** Stored data follows **
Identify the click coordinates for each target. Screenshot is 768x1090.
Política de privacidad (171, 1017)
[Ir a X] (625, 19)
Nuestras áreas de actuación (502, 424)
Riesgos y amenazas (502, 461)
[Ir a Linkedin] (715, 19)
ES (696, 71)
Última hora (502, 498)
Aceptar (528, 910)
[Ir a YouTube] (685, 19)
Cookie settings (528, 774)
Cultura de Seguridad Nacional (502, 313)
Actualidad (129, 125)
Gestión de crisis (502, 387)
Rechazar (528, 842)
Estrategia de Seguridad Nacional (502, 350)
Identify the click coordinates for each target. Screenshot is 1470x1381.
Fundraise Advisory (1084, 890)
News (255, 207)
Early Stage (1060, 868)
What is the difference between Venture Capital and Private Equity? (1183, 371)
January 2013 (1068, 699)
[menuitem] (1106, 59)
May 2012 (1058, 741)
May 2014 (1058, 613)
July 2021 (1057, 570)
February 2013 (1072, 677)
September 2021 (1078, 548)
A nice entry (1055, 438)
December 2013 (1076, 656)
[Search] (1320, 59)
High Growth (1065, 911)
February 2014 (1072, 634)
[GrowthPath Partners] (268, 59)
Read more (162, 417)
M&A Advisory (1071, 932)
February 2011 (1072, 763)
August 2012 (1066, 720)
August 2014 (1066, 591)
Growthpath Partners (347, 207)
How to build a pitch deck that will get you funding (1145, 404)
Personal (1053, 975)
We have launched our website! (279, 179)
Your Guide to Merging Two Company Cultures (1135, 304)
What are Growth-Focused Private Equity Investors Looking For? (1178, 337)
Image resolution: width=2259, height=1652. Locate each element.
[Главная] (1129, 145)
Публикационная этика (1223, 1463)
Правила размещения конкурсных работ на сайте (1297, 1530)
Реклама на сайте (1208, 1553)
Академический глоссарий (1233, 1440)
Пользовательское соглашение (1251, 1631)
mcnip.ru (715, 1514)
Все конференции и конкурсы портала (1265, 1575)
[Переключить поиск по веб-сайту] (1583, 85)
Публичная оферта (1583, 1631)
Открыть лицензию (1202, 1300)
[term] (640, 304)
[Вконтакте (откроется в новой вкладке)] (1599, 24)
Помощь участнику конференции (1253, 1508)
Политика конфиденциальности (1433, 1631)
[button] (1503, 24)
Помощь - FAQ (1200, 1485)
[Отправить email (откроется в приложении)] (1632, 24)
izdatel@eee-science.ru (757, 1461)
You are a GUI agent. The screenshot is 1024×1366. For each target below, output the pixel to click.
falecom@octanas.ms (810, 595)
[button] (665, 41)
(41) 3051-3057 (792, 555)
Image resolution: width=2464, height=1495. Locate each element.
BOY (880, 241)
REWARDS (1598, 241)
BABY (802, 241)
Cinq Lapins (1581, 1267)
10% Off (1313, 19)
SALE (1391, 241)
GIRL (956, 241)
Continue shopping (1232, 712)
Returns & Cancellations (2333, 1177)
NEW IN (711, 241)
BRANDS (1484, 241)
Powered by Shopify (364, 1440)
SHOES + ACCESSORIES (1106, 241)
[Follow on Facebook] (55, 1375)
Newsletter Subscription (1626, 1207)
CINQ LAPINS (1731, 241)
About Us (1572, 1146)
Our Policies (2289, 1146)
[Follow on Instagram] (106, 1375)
** End of Stored data **
Everything from the line that contains "BOY (880, 241)" through the final line of the listing is to be restated word for word, and nothing more.

■ Response area:
BOY (880, 241)
REWARDS (1598, 241)
BABY (802, 241)
Cinq Lapins (1581, 1267)
10% Off (1313, 19)
SALE (1391, 241)
GIRL (956, 241)
Continue shopping (1232, 712)
Returns & Cancellations (2333, 1177)
NEW IN (711, 241)
BRANDS (1484, 241)
Powered by Shopify (364, 1440)
SHOES + ACCESSORIES (1106, 241)
[Follow on Facebook] (55, 1375)
Newsletter Subscription (1626, 1207)
CINQ LAPINS (1731, 241)
About Us (1572, 1146)
Our Policies (2289, 1146)
[Follow on Instagram] (106, 1375)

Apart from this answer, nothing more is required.